Single receptor PAR1 controls opposing responses in blood vessels

Researchers at the University of California San Diego have uncovered how a single protein triggers two opposite responses in blood vessels - one inflammatory and one protective. This protein, a cell-surface receptor called protease-activated receptor-1 (PAR1), plays a critical role in maintaining the structural integrity of our blood vessels. Understanding how PAR1 switches between healing and harmful signaling pathways could pave the way for new treatments for conditions marked by vascular inflammation and leakage, including sepsis, heart attack and stroke.

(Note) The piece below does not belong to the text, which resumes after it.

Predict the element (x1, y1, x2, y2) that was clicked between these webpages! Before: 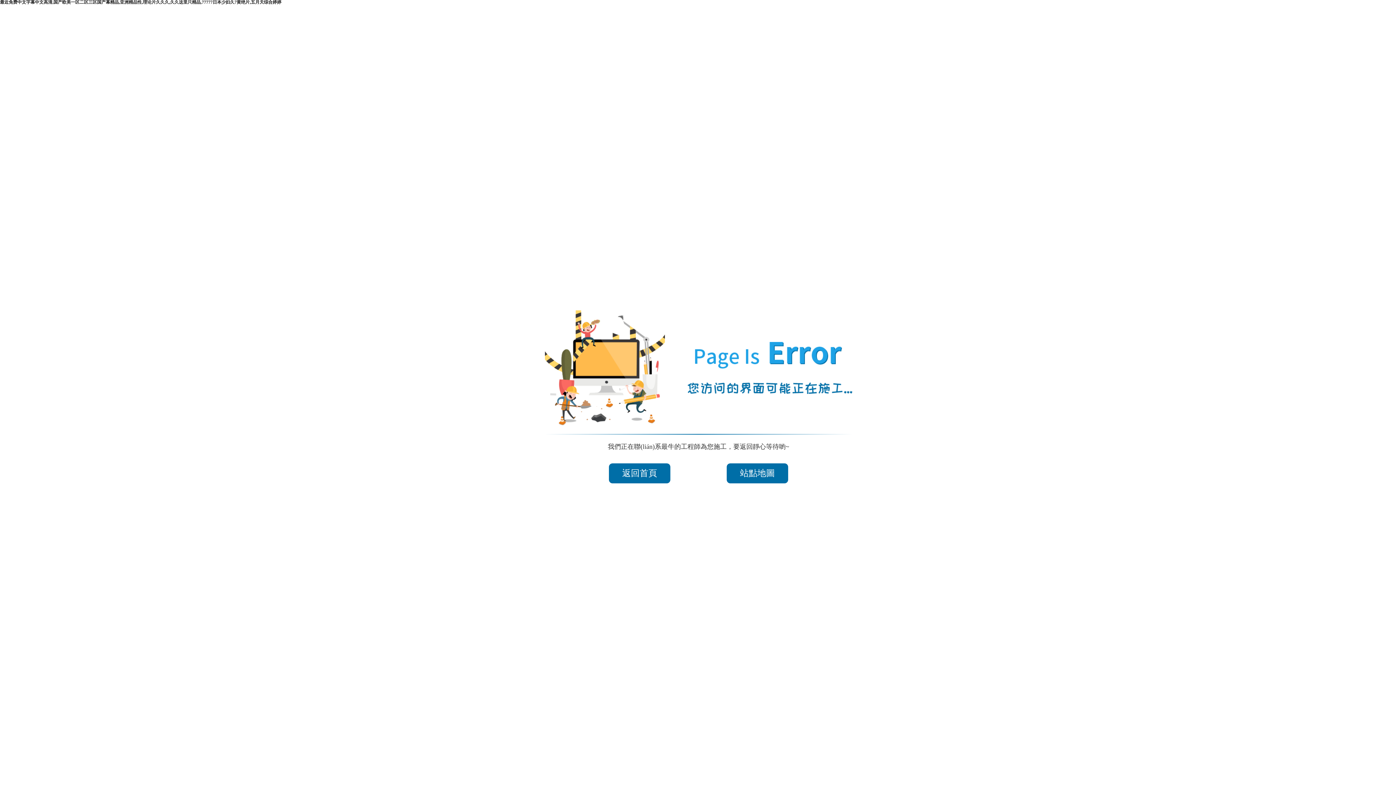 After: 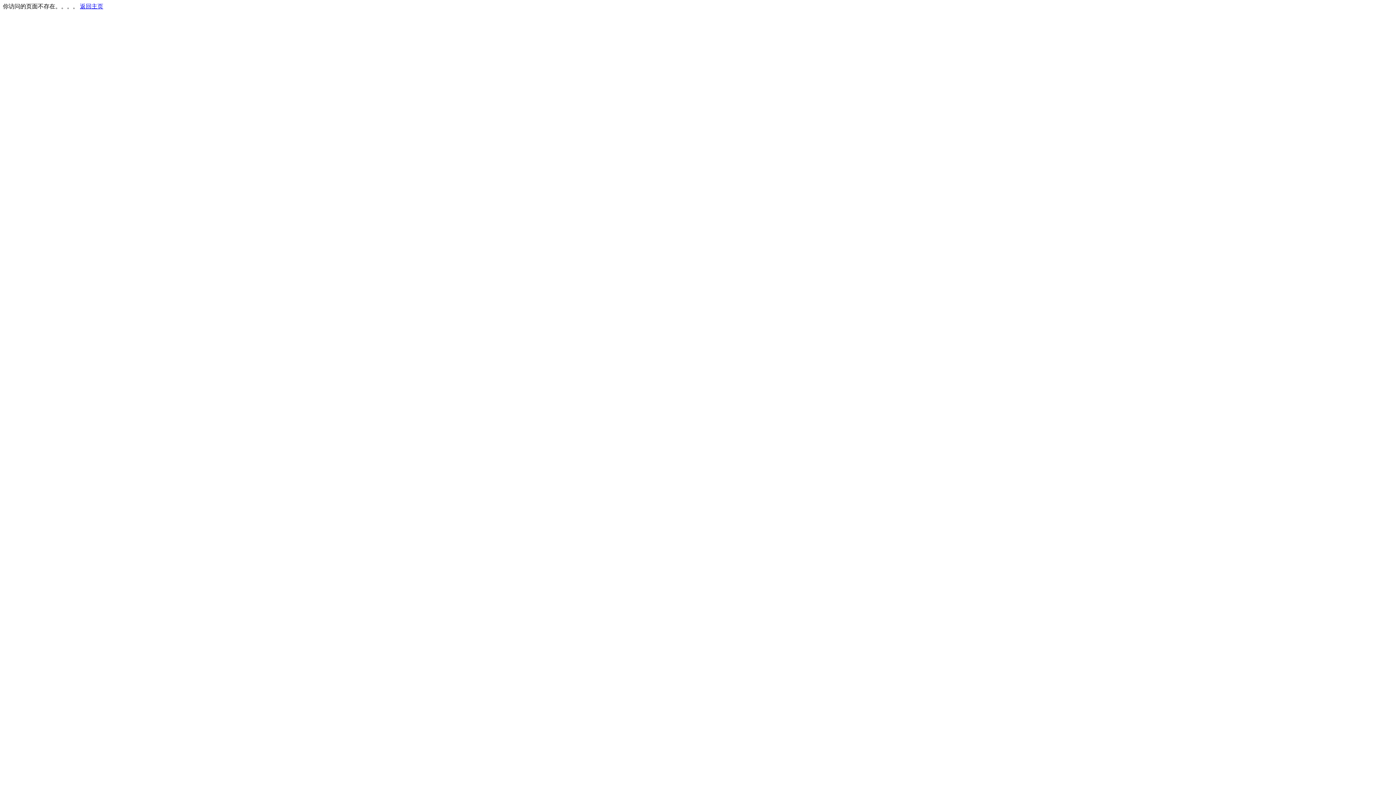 Action: bbox: (726, 463, 788, 483) label: 站點地圖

PAR1 sits on the surface of the thin layer of cells lining blood vessels and is activated by being chemically cut by one of two enzymes. One of these pathways leads to a harmful PAR1 response that causes inflammation and leakage, while the other triggers a protective response that counteracts inflammation. Until now, scientists haven't understood how it's possible for a single molecule to be activated in two such opposing ways.

The new study found:

• Both protective and harmful PAR1 responses are orchestrated by the same intermediate enzyme, called GRK5, but the response is different depending on the location of GRK5 within cells.
• For PAR1 to trigger a protective response, GRK5 must be anchored to the cell's plasma membrane – the barrier separating the cell from its surroundings.
• For PAR1 to trigger a harmful response, GRK5 can act from within the cytoplasm – the fluid within cells.
• Models created with the Nobel-prize winning artificial intelligence (AI) modeling tool AlphaFold 3 revealed that different cuts to the outside portion of PAR1 determines how it behaves inside the cell.

Our findings provide a detailed molecular explanation for how PAR1 can send such dramatically different messages depending on the activating enzyme."

JoAnn Trejo, PhD, corresponding author, professor of pharmacology, UC San Diego School of Medicine

"This opens the door to therapies that could harness the protective response of PAR1 without potentially triggering the opposite response," added co-corresponding author Irina Kufareva, PhD, professor at the UC San Diego Skaggs School of Pharmacy and Pharmaceutical Sciences.